**Instructions for the task**.
Copy all of the records word for word.

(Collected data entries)

● ● ● ● ●

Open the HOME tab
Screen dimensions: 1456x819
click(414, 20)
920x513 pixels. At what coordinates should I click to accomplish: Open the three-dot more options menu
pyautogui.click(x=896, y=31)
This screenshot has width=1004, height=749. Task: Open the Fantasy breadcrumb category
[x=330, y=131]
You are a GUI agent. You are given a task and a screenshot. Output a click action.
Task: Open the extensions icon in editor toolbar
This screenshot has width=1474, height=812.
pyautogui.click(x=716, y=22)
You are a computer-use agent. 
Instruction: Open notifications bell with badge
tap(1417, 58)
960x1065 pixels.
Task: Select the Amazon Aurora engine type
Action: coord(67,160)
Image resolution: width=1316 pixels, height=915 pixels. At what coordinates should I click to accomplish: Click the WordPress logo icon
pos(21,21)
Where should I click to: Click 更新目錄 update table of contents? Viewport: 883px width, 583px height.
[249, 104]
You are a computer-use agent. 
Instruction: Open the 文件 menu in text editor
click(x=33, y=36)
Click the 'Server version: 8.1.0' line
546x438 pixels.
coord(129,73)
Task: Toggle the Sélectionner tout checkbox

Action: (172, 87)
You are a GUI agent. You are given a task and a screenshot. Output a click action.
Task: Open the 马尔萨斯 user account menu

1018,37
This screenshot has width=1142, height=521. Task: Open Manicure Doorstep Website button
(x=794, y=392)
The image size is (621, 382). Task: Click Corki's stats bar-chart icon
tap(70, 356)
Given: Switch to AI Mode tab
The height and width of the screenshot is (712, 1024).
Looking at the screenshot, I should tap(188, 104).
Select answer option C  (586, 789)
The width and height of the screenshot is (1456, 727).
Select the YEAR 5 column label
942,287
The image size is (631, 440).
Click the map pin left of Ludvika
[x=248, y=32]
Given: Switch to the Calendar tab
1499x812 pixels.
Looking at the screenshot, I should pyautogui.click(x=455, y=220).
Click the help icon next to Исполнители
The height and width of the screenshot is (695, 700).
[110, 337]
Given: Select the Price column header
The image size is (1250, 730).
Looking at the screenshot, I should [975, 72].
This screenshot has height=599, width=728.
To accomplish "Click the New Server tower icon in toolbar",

● ● ● ● ●

**Response for this exercise**.
Open the HOME tab
Screen dimensions: 1456x819
click(414, 20)
920x513 pixels. At what coordinates should I click to accomplish: Open the three-dot more options menu
pyautogui.click(x=896, y=31)
This screenshot has width=1004, height=749. Task: Open the Fantasy breadcrumb category
[x=330, y=131]
You are a GUI agent. You are given a task and a screenshot. Output a click action.
Task: Open the extensions icon in editor toolbar
This screenshot has width=1474, height=812.
pyautogui.click(x=716, y=22)
You are a computer-use agent. 
Instruction: Open notifications bell with badge
tap(1417, 58)
960x1065 pixels.
Task: Select the Amazon Aurora engine type
Action: coord(67,160)
Image resolution: width=1316 pixels, height=915 pixels. At what coordinates should I click to accomplish: Click the WordPress logo icon
pos(21,21)
Where should I click to: Click 更新目錄 update table of contents? Viewport: 883px width, 583px height.
[249, 104]
You are a computer-use agent. 
Instruction: Open the 文件 menu in text editor
click(x=33, y=36)
Click the 'Server version: 8.1.0' line
546x438 pixels.
coord(129,73)
Task: Toggle the Sélectionner tout checkbox

Action: (172, 87)
You are a GUI agent. You are given a task and a screenshot. Output a click action.
Task: Open the 马尔萨斯 user account menu

1018,37
This screenshot has width=1142, height=521. Task: Open Manicure Doorstep Website button
(x=794, y=392)
The image size is (621, 382). Task: Click Corki's stats bar-chart icon
tap(70, 356)
Given: Switch to AI Mode tab
The height and width of the screenshot is (712, 1024).
Looking at the screenshot, I should tap(188, 104).
Select answer option C  (586, 789)
The width and height of the screenshot is (1456, 727).
Select the YEAR 5 column label
942,287
The image size is (631, 440).
Click the map pin left of Ludvika
[x=248, y=32]
Given: Switch to the Calendar tab
1499x812 pixels.
Looking at the screenshot, I should pyautogui.click(x=455, y=220).
Click the help icon next to Исполнители
The height and width of the screenshot is (695, 700).
[110, 337]
Given: Select the Price column header
The image size is (1250, 730).
Looking at the screenshot, I should [975, 72].
This screenshot has height=599, width=728.
To accomplish "Click the New Server tower icon in toolbar",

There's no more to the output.